◆ WHAT IS BEING ASKED ◆
Write out again, exactly, the lines below starting at the one with "Click the US" and ending at the one with "The width and height of the screenshot is (1000, 1000).".

-------- MATERIAL PROVIDED --------

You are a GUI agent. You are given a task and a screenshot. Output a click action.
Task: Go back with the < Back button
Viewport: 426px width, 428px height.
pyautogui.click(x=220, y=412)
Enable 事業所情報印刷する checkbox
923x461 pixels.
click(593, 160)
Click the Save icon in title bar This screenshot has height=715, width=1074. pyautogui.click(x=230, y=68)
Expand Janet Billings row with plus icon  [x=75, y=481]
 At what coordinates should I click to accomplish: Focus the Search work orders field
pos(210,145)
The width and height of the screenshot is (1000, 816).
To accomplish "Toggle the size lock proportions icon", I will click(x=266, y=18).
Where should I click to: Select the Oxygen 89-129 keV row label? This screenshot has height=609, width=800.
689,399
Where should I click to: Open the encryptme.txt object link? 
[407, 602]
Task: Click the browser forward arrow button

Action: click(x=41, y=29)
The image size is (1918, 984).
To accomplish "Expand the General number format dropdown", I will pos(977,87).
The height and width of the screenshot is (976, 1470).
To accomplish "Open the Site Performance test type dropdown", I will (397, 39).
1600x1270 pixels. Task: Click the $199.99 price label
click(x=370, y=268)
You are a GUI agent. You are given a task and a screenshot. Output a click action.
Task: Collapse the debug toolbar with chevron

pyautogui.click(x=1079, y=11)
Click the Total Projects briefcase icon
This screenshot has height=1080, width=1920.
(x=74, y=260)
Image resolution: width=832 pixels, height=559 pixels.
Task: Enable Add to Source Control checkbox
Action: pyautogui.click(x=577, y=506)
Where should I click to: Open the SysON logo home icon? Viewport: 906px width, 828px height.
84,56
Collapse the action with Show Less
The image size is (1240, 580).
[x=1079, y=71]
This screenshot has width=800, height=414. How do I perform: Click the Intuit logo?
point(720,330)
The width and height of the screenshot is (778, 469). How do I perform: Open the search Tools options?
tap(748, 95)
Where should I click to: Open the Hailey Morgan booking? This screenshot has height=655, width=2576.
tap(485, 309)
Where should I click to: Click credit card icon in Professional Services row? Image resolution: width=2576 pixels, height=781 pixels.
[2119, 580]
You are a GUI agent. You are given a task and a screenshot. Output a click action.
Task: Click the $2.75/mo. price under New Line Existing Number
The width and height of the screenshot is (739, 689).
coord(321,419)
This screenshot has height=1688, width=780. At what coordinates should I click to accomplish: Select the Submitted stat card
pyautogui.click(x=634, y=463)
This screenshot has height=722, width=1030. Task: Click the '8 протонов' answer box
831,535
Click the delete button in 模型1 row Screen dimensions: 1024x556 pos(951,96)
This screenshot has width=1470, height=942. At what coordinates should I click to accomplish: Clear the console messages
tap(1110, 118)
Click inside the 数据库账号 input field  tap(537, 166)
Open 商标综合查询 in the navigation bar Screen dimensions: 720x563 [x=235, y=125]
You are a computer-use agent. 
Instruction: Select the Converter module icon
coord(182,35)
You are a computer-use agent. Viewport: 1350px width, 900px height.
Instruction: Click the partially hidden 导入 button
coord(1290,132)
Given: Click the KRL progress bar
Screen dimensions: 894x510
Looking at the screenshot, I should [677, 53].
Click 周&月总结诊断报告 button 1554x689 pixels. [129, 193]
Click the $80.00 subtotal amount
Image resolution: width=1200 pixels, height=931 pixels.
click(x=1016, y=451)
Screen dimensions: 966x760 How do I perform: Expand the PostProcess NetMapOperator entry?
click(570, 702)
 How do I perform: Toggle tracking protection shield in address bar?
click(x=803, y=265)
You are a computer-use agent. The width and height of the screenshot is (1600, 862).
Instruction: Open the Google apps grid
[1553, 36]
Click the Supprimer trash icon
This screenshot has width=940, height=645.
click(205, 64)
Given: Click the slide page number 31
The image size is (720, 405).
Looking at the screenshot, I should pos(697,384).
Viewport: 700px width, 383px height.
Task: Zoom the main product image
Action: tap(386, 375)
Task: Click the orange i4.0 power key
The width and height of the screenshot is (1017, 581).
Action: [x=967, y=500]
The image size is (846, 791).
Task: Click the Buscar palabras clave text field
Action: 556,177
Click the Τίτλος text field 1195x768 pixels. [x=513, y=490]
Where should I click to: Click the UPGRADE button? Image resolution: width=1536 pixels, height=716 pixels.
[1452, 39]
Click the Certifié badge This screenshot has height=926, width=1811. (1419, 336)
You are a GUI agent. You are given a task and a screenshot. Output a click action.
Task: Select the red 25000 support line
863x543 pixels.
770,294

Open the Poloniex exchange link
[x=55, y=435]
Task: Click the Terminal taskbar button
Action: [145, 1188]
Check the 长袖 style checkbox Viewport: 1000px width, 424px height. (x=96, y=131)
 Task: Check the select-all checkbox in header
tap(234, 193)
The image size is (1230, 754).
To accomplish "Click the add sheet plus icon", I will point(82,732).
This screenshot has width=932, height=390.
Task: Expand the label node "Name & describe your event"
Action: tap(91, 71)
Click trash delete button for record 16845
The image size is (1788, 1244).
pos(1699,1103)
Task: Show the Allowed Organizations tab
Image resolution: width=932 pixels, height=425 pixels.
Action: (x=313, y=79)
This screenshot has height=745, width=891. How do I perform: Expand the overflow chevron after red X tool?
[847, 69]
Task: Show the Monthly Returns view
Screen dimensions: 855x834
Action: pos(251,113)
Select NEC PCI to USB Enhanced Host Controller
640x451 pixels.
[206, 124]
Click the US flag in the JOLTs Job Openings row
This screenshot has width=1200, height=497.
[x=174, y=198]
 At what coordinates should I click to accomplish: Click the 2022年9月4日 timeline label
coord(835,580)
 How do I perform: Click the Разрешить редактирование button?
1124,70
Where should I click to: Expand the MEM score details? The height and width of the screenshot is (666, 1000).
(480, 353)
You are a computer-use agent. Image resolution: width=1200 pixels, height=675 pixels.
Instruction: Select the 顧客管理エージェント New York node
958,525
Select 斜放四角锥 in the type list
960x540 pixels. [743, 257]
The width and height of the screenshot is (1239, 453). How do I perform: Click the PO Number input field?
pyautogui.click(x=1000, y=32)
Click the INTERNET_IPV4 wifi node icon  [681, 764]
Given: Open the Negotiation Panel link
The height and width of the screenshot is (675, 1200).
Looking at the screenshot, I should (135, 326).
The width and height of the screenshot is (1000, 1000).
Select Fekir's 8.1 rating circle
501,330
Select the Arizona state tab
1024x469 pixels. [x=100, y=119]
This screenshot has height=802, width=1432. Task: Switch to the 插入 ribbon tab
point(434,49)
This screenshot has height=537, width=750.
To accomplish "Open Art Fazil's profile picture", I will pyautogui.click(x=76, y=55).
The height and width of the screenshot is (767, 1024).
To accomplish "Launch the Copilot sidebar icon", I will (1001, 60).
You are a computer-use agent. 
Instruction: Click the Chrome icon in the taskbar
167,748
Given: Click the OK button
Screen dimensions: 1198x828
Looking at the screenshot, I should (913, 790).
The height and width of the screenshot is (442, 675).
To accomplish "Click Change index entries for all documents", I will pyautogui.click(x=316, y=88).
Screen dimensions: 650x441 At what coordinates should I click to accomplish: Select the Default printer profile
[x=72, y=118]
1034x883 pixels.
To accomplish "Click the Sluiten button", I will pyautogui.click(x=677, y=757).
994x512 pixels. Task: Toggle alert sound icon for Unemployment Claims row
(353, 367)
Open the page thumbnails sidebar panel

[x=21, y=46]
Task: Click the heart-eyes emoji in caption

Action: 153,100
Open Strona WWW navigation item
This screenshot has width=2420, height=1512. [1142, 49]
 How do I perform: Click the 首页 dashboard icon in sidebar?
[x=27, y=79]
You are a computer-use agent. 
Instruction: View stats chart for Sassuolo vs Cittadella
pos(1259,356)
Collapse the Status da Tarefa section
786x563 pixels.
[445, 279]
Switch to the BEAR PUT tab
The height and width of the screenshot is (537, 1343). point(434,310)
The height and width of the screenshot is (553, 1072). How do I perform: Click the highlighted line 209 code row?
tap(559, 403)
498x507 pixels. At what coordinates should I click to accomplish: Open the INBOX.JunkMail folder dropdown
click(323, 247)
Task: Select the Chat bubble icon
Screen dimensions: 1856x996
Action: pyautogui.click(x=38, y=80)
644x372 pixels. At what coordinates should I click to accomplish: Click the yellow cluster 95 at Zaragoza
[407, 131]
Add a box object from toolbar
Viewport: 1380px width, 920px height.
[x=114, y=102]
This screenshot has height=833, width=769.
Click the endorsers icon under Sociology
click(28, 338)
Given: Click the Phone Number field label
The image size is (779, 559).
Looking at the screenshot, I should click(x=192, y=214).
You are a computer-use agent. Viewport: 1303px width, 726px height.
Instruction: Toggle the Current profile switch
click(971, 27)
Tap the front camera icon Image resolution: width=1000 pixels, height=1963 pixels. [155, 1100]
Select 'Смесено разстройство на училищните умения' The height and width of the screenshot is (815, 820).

--------

◆ RESPONSE TO THIS TASK ◆
Click the US flag in the JOLTs Job Openings row
This screenshot has width=1200, height=497.
[x=174, y=198]
 At what coordinates should I click to accomplish: Click the 2022年9月4日 timeline label
coord(835,580)
 How do I perform: Click the Разрешить редактирование button?
1124,70
Where should I click to: Expand the MEM score details? The height and width of the screenshot is (666, 1000).
(480, 353)
You are a computer-use agent. Image resolution: width=1200 pixels, height=675 pixels.
Instruction: Select the 顧客管理エージェント New York node
958,525
Select 斜放四角锥 in the type list
960x540 pixels. [743, 257]
The width and height of the screenshot is (1239, 453). How do I perform: Click the PO Number input field?
pyautogui.click(x=1000, y=32)
Click the INTERNET_IPV4 wifi node icon  [681, 764]
Given: Open the Negotiation Panel link
The height and width of the screenshot is (675, 1200).
Looking at the screenshot, I should (135, 326).
The width and height of the screenshot is (1000, 1000).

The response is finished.